Ledger Users Get Phishing Phone Calls After Database Leak
3 min read
Owners of Ledger hardware wallets have reportedly been receiving dozens of phishing phone calls after the manufacturer’s database was dumped on hacker sites, revealed Bitcoin advocate and tech entrepreneur Andreas Antonopoulos today.
New attack on #LedgerHack voice calls
I have report from a victim who received a voice call (appeared to come from Sweden) offering "security services" to help "secure the Ledger"
1/
— Andreas M. Antonopoulos (@aantonop) January 15, 2021
As Decrypt reported in late December, over a million customer emails were stolen from Ledger and made publicly available on a hacker site. Shortly after the hack, some Ledger owners began receiving threatening Bitcoin ransom emails. But it looks like malicious actors decided to take it one step further and are resorting to actual phone calls.
“This is a new and more high-touch high-effort attack which is similar to the ‘Windows tech support’ scams that are run out of call centers in low-labor-cost countries,” Antonopoulos tweeted, adding, “While I had previously heard about social engineering attacks via email and SMS, I had not heard about these voice calls. It appears many have been receiving them for weeks.”

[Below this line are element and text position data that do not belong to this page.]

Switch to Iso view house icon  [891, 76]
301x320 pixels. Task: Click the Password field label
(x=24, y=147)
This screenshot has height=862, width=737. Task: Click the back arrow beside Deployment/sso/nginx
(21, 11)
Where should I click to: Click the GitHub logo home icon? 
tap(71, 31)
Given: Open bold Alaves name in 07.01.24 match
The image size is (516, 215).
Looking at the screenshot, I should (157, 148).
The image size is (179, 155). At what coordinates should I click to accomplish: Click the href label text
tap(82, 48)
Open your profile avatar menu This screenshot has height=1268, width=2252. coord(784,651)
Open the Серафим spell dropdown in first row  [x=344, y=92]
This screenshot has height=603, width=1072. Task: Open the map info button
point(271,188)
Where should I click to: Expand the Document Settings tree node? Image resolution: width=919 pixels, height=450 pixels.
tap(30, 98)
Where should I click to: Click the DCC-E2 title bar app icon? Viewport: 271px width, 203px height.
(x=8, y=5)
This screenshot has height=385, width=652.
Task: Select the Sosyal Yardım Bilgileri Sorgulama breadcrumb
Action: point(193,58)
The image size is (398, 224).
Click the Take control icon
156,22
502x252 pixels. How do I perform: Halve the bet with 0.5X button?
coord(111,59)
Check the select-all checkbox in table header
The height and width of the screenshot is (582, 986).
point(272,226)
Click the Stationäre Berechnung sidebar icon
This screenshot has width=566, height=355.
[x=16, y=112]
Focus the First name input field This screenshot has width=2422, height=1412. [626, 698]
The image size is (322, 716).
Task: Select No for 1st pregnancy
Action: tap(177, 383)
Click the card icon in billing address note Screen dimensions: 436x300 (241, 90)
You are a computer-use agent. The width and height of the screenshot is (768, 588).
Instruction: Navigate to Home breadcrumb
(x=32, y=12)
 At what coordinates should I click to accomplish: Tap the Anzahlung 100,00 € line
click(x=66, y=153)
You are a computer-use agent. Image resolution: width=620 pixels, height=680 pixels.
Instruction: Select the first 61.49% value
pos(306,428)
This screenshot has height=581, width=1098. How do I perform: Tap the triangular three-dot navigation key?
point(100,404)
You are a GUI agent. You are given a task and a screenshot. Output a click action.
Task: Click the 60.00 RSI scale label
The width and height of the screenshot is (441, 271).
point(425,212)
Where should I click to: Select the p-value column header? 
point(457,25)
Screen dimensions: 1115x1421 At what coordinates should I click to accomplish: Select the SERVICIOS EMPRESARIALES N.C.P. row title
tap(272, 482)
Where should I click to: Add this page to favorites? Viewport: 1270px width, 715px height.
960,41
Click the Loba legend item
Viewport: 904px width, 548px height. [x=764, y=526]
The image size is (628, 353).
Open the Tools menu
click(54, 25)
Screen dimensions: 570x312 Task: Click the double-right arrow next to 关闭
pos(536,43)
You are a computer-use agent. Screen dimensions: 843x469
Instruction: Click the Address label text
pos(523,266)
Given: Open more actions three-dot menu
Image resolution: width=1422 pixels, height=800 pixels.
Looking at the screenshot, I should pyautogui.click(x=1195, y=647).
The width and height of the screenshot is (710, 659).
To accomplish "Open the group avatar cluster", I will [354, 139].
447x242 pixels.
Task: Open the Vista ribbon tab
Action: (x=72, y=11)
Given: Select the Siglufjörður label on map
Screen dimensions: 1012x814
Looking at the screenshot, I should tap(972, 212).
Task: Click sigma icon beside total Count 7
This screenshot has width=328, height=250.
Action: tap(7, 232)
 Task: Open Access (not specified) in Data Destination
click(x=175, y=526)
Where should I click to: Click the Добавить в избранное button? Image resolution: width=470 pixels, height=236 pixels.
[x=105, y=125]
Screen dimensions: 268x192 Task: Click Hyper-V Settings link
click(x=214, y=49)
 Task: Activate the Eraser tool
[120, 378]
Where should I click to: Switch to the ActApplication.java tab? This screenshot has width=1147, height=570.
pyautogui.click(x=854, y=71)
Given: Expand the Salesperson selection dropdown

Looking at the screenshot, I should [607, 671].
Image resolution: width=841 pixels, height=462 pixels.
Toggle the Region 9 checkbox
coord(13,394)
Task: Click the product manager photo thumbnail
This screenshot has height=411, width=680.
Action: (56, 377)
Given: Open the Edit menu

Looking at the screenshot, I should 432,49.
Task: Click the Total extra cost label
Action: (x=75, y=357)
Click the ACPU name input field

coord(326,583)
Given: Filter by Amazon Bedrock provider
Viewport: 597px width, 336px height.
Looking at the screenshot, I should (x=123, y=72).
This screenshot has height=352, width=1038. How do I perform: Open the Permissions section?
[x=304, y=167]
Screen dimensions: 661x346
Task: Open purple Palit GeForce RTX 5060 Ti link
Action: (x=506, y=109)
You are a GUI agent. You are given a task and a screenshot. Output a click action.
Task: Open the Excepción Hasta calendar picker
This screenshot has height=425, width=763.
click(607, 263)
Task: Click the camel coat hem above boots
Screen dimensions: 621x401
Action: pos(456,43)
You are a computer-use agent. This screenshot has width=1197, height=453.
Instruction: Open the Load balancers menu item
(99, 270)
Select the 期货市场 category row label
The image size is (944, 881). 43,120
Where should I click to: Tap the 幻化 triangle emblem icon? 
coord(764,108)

After the hack, Ledger CEO Pascal Gauthier told Decrypt that users who had their addresses leaked should not need to move house because scammers were more likely to run lower-cost phishing attacks, such as spoof emails or threatening messages. He also said that the firm won’t be providing any compensation to those who had their data leaked.
After inviting other Ledger users to report similar suspicious calls, Antonopoulos later revealed that he received information about dozens of such interactions, with calls appearing to originate from all over Europe, including the UK, Sweden, and Germany.
I can only confirm. Several calls every day since 8th is January. First mostly from Sweden , wanted to help to invest in crypto (“we help you buy when cheap, and sell when expensive” :)) ) last two days calls from Austria, and one other which I don’t remember, but wanted to secu
— Wojciech Krawczyk (@nazwazajeta) January 15, 2021
“I can only confirm. Several calls every day since 8th is January. First mostly from Sweden, wanted to help to invest in crypto (‘we help you buy when cheap, and sell when expensive’ :)) ) last two days calls from Austria, and one other which I don’t remember,” tweeted Wojciech Krawczyk.
I have received about 10 calls since the Ledger hack. Two times I took up the phone and an english guy talked to me as if he knew me. After that I hung up without saying anything. Blocked the phone numbers. But they keep calling atleast once a month.
— The matrix (@BitcoinTaproot) January 15, 2021
While many users just ignore calls from unknown numbers, some are even going so far as to switch to a new phone number—but that is not a magic bullet against scammers, Antonopoulos warned.
“This is a double-edged sword—if you switch numbers, your old number is available and might be hijacked to impersonate you. You must make ABSOLUTELY SURE you have removed it from everywhere before you switch,” he wrote.
This is the idea that the scammers could take ownership of your old number and then use that to pass two-factor authentication that relies on the mobile number—which would be an easy way to lose money.